Robert-Debré Hospital, Paediatric Orthopaedic Surgery Department, Paris Public Assistance Hospitals group, Paris 7 University, Paris, France.
Orthop Traumatol Surg Res. 2010 Jun;96(4):456-61. doi: 10.1016/j.otsr.2010.01.006. Epub 2010 May 7.

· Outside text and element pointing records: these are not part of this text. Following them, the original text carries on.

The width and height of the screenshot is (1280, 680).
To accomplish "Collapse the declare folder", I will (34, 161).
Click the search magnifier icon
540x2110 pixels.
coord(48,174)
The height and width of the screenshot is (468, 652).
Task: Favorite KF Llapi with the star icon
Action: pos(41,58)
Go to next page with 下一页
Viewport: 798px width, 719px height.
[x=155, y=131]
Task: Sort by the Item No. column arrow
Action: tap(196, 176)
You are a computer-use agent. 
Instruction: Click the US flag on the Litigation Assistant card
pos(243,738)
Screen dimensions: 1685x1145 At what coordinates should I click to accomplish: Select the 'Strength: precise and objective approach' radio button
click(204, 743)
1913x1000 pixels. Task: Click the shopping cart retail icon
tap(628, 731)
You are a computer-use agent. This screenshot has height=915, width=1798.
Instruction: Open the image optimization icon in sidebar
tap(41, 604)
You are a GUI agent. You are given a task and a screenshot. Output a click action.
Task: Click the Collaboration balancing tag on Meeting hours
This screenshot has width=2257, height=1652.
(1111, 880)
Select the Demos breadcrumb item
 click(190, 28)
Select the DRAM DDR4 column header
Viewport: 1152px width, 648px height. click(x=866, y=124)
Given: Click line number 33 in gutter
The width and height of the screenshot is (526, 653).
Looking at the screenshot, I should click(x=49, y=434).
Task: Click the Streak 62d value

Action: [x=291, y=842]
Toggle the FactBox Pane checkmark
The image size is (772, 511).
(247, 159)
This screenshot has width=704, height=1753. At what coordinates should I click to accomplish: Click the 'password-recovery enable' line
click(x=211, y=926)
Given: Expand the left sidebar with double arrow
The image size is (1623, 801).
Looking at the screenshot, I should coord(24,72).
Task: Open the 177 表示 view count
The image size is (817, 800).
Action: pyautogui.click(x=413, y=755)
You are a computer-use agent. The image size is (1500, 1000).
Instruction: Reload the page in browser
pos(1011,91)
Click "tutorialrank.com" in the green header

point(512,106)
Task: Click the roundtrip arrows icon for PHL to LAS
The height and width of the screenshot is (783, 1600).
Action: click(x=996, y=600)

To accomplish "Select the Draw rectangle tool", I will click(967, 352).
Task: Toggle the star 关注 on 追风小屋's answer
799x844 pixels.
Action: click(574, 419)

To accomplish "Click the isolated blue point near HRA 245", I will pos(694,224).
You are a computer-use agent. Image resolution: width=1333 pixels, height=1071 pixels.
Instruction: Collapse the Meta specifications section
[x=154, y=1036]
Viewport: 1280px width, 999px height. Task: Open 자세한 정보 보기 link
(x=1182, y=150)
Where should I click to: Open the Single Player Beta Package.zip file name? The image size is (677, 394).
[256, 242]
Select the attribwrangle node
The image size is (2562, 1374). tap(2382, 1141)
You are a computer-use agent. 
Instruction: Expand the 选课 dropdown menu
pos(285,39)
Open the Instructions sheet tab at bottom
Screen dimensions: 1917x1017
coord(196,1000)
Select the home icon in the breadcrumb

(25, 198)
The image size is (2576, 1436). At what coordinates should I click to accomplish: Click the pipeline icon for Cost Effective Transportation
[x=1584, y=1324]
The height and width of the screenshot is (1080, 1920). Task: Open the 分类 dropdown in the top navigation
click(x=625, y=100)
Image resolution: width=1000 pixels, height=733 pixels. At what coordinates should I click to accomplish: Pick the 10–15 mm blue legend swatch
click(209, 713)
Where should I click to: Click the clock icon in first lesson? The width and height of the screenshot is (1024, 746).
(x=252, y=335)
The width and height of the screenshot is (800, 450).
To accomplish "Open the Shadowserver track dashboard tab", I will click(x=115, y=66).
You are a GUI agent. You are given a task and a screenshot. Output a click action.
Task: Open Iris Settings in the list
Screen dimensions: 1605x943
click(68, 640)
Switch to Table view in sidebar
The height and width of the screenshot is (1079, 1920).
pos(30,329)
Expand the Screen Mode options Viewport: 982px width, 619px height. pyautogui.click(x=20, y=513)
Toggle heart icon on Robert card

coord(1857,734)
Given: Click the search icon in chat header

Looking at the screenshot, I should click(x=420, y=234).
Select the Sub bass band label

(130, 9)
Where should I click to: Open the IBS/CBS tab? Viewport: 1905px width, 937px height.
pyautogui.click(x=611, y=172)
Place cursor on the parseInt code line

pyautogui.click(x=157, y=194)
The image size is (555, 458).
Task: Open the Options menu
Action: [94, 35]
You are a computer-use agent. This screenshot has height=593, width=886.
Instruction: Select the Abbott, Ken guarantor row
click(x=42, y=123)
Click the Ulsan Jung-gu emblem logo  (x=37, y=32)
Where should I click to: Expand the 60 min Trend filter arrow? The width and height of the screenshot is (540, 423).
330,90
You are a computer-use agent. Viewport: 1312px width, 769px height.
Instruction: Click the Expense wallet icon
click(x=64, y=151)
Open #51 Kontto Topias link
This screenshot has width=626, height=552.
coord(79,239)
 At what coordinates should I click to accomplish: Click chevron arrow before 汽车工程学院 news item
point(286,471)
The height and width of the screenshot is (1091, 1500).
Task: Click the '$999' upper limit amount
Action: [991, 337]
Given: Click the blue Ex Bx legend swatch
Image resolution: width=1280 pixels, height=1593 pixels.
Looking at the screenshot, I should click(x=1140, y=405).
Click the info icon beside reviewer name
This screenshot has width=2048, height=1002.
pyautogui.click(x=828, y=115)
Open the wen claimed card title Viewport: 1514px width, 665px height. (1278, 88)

Robotics recently spread to spine biomechanical research. The aim of the present work is to describe and validate a new method for in vitro studying of a multisegmental spinal specimen under dynamic conditions. This method relies on the use of a simulator with six degrees of freedom (to impose movements in all directions), an optoelectric apparatus (for collecting kinematics data) and an original system for attaching kinematic markers, allowing their precise removal and replacement under different examination conditions. The accuracy of measurements as well as their reproducibility under static and dynamic conditions is reported here in the study of a human lumbar spinal specimen (L1-sacrum). The method appears to be reliable and reproducible, and should therefore enable future studies of variations in mobility between healthy and pathological spines, to better understand the influence of different implants on spinal kinematics.
机器人技术最近已经应用到脊柱生物力学研究中。本研究的目的是描述并验证一种新的方法,用于在体外动态条件下研究多节段脊柱标本。该方法依赖于使用具有六个自由度的模拟器(可施加各个方向的运动)、光电设备(用于收集运动学数据)和一个原始的附着运动学标记系统,允许在不同的检查条件下精确地移除和更换标记。本文报道了一种人体腰椎标本(L1-骶骨)的静态和动态条件下测量的准确性和可重复性。该方法似乎可靠且可重复,因此应该能够对健康和病理性脊柱之间的活动性变化进行未来的研究,以更好地理解不同植入物对脊柱运动学的影响。